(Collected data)
__________

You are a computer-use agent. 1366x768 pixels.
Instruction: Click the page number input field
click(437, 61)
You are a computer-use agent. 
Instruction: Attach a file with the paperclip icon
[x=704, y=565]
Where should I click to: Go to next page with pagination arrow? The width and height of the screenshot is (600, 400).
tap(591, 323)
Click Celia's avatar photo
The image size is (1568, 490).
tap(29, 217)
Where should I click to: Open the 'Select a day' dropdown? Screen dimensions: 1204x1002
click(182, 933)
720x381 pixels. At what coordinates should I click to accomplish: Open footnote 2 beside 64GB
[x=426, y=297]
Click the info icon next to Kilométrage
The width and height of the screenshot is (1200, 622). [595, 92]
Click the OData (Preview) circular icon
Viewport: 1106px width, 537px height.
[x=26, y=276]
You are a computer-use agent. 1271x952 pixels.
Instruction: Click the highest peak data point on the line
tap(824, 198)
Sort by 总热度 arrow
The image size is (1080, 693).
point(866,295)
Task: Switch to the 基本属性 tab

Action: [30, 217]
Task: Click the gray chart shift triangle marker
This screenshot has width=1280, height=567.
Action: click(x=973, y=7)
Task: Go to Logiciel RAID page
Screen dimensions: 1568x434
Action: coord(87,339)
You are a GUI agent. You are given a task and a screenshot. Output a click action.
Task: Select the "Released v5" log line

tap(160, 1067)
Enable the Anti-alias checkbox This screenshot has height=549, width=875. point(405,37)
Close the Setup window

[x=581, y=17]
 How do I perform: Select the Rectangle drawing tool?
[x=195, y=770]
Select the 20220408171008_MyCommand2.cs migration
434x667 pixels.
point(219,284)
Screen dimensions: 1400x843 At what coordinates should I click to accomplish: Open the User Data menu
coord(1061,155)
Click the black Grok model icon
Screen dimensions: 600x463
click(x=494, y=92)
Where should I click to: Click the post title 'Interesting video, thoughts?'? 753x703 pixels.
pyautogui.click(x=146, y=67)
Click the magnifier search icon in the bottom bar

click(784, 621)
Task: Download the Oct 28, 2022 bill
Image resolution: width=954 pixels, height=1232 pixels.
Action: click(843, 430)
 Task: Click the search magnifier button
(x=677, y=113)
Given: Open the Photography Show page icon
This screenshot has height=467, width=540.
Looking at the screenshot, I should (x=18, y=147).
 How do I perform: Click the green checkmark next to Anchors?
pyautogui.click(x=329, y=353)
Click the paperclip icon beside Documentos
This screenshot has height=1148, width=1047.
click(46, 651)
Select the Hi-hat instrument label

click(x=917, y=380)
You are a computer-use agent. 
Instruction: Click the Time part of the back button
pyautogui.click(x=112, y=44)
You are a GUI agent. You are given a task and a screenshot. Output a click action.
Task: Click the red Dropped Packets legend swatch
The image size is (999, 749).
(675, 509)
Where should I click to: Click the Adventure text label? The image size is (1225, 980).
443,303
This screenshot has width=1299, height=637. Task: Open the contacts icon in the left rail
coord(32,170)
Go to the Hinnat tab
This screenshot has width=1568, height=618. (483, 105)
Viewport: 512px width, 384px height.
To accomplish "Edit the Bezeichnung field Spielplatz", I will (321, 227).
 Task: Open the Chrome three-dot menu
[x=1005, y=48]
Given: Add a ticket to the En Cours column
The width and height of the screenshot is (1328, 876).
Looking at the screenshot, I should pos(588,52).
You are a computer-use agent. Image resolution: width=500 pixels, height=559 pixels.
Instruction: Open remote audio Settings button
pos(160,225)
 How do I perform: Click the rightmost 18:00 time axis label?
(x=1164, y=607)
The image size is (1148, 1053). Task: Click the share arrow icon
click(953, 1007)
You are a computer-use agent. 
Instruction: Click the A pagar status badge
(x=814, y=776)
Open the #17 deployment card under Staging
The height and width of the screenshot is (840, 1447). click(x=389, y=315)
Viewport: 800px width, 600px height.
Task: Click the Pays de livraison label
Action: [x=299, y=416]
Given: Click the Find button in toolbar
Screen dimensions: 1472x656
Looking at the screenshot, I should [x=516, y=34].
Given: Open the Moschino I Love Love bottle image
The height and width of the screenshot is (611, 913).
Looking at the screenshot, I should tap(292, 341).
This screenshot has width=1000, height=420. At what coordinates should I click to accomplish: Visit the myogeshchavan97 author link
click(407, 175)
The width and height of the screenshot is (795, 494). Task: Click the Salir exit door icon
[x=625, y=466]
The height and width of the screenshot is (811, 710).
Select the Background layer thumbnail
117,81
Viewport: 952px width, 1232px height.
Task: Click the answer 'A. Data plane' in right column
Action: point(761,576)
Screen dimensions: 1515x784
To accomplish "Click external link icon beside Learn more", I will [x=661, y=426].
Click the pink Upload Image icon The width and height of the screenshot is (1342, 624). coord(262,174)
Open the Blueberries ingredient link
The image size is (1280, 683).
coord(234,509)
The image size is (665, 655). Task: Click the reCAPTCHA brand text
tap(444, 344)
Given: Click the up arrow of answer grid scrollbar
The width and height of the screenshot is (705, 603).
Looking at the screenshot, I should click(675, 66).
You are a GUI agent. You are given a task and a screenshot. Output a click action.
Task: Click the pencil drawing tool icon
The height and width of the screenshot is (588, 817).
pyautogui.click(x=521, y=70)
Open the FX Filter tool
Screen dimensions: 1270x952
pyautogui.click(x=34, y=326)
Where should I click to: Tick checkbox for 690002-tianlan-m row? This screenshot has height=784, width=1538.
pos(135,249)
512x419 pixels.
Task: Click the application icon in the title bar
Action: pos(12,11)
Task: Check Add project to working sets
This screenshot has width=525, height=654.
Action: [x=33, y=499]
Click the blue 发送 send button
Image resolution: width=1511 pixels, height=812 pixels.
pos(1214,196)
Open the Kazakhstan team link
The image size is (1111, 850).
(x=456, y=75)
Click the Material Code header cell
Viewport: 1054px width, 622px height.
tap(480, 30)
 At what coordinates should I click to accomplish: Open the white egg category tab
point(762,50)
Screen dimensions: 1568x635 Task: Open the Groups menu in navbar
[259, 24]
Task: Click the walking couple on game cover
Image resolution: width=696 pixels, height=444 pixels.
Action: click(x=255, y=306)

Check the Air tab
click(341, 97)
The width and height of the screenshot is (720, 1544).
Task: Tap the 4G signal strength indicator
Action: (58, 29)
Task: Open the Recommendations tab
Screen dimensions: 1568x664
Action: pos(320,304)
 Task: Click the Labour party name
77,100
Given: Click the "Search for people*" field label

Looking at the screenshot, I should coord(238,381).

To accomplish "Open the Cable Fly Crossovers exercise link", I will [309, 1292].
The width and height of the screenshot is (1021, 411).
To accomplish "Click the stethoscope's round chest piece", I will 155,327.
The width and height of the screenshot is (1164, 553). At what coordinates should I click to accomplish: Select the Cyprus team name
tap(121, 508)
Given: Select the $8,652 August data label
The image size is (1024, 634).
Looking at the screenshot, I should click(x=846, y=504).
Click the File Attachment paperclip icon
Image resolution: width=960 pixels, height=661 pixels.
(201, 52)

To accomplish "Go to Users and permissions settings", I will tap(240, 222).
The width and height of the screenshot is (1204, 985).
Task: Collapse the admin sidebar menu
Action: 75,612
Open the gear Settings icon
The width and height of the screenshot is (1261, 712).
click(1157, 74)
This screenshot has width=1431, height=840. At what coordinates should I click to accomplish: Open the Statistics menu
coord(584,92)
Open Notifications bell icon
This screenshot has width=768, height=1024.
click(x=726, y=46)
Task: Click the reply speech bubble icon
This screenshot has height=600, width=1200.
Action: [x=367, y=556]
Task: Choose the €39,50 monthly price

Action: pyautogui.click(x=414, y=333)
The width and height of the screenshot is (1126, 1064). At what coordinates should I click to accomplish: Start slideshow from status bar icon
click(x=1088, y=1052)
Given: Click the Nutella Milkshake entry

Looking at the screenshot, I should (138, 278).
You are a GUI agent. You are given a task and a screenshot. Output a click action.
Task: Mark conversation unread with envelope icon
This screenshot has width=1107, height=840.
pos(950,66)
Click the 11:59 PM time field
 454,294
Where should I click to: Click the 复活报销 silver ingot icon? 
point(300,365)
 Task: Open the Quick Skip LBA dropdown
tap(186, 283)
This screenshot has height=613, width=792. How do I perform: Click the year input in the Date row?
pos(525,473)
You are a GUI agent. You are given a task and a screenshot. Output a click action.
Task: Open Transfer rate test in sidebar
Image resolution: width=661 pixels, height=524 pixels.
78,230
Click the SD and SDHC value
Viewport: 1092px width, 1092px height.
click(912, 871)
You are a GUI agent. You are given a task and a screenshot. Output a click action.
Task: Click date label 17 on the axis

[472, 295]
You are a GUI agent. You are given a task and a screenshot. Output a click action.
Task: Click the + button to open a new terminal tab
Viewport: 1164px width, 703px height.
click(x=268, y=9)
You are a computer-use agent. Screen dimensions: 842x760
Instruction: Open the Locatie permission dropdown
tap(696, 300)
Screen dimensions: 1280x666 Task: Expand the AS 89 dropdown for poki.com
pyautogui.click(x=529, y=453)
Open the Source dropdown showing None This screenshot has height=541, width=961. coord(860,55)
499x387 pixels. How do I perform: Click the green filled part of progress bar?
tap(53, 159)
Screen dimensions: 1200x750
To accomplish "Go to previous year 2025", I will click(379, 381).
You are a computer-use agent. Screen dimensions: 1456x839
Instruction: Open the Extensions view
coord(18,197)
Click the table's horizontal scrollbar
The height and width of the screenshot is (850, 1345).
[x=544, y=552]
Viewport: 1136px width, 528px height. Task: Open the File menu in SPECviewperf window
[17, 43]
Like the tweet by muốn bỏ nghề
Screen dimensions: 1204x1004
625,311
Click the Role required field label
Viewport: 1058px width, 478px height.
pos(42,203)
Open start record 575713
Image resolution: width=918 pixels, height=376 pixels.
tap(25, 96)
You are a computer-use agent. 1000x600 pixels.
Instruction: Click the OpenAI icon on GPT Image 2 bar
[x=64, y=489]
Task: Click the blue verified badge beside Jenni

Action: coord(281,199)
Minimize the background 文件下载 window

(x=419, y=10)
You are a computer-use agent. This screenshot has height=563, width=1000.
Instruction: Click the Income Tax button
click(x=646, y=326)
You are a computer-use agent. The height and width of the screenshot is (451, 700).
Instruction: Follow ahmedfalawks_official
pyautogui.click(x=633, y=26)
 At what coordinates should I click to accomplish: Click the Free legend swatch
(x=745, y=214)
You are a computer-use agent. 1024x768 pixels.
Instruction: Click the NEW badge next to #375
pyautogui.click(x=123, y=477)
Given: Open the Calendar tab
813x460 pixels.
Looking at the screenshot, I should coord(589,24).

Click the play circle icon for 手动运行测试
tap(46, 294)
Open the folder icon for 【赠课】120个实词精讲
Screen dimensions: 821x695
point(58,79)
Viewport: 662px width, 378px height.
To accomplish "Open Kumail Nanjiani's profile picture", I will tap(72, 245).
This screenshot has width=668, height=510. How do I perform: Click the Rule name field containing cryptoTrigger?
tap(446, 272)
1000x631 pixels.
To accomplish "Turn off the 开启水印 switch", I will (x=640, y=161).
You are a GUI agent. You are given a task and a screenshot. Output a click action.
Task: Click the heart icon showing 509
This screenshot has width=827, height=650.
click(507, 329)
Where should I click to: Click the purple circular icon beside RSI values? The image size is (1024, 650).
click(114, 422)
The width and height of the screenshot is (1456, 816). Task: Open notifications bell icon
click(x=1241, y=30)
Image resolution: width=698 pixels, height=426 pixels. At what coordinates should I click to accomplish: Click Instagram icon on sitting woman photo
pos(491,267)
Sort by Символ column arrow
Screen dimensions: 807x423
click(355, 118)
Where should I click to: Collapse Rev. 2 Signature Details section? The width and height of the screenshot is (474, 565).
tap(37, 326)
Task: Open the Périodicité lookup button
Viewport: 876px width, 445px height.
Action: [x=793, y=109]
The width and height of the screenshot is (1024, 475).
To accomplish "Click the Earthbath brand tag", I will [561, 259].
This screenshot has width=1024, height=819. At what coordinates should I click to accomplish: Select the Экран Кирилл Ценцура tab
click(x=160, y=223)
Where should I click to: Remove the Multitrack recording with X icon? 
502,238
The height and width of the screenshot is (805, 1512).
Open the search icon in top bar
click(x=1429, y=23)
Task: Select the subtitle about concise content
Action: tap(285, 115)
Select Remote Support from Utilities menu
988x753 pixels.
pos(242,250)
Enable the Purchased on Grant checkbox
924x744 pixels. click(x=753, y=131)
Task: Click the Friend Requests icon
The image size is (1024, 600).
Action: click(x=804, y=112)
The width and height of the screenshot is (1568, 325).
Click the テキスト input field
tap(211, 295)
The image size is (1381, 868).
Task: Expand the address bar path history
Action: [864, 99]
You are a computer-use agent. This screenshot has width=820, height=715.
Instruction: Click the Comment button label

__________

» Instructions for the task
Search term "showing": return each line of the data that contains it.

» Result for this task
Open the Source dropdown showing None This screenshot has height=541, width=961. coord(860,55)
Task: Click the heart icon showing 509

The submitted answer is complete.